Wednesday, June 8, 2005

INTERNATIONAL FREEDOM CENTER VERSUS TWIN TOWERS II

Will you visit the International Freedom Center? Here is an excerpt from Debra Burlingame's article, The Great Ground Zero Heist. [Via Roger L. Simon.]

The World Trade Center Memorial Cultural Complex will be an imposing edifice wedged in the place where the Twin Towers once stood. It will serve as the primary "gateway" to the underground area where the names of the lost are chiseled into concrete. The organizers of its principal tenant, the International Freedom Center (IFC), have stated that they intend to take us on "a journey through the history of freedom"--but do not be fooled into thinking that their idea of freedom is the same as that of those Marines. To the IFC's organizers, it is not only history's triumphs that illuminate, but also its failures. The public will have come to see 9/11 but will be given a high-tech, multimedia tutorial about man's inhumanity to man, from Native American genocide to the lynchings and cross-burnings of the Jim Crow South, from the Third Reich's Final Solution to the Soviet gulags and beyond. This is a history all should know and learn, but dispensing it over the ashes of Ground Zero is like creating a Museum of Tolerance over the sunken graves of the USS Arizona. (OpinionJournal.com, 06/08/05.)

I recommend you to check out Kenneth Gardner and Herbert Belton's design plan for rebuilding the Twin Towers at www.TwinTowersII.com / www.MakeNYNYagain.com. Here is an excerpt from Brendan P. Byrne's post, Welcome to Twin Towers II.

We would like to welcome you to view our model that is on display at the Trump Tower, 725 Fifth Avenue. (56th St.). Also, please review a petition for proper memorial of the victims of September 11, 2001. It will only take a moment, but it will change the New York City skyline and the spirit of America forever. Please spread the word, we need as much support as possible. (TwinTowers2.net)


Related: My post, RESTORE THE WORLD TRADE CENTER.

UPDATE 06/09/05:

Read Jeff Jarvis's post, Using the innocents, continued. Here is Robert Tracinski's commentary, This Will Kill That.

"This will kill that" is a line with a totally different meaning that I gratuitously stole from Victor Hugo's "Notre Dame de Paris." (My apologies to Shoshana Milgram.) I use it to mean that September 11 is the death knell for the whole leftist intellectual establishment, which now stands exposed as an ally of religious dictatorship and an enemy of the civilization they are supposed to guard.

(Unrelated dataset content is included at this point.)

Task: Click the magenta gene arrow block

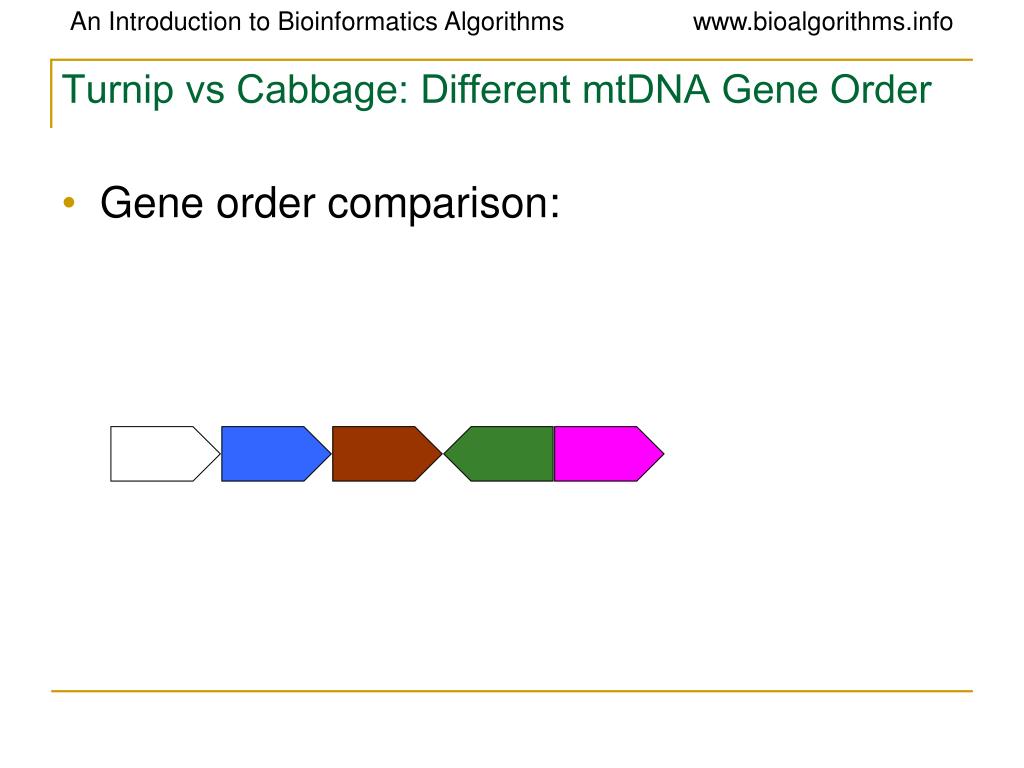Action: point(609,454)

The latest glaring example (aside from Jimmy Carter's demand to shut down our main terrorist prison camp), is the attempt by a cabal of leftist intellectuals to take over the vast memorial planned for the World Trade Center site and turn it into a platform for the "blame America first" crowd. It is reminder to the American people that the intellectuals are their enemies. (TIADaily.com, 06/08/05.)

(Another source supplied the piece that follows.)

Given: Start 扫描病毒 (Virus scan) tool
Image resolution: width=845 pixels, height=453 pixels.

What do you think about Ron Devito's post, Memorial Complex?

Here is an excerpt from Allen Forkum's post, Culture Complex.

Keep in mind the context here: the "Guantanamo is a gulag" ACLU and other leftists groups are involved in the memorial. How can the memorial be "respectful of the victims of September 11" if, like the ACLU, we do not "precisely define 'freedom'"? True political freedom is not a matter of opinion. After all, didn't Mohammed Atta and his fellow Islamic mass murderers "act in the service of freedom as they [saw] it"? Didn't they want the Islamic world to be "free" from Western culture and "globalization"? Isn't that the very reason they chose to attack the capitalistic World Trade Center in the great New York City? Will views sympathetic to Atta's "point of view" be allowed on the hallowed ground where thousand were slaughtered by him? Have they already?

If one iota of appeasing, multicultural, moral-equivalence, anti-freedom ideology is allowed to desecrate the 9/11 memorial, it will be a victory for the very monsters who brought down the towers. Ask yourself: would it prove our "self-confidence and humanity" if we rose "above the politics of the moment" and allowed Nazi-sympathizers to express "freedom as they see it" at Auschwitz, or even the U.S. Holocaust Memorial Museum? No, it would not. It would be an insult to the victims. And likewise we must not allow terrorist-sympathizers and apologists any platform at the WTC memorial. (CoxAndForkum.com, 06/09/05.)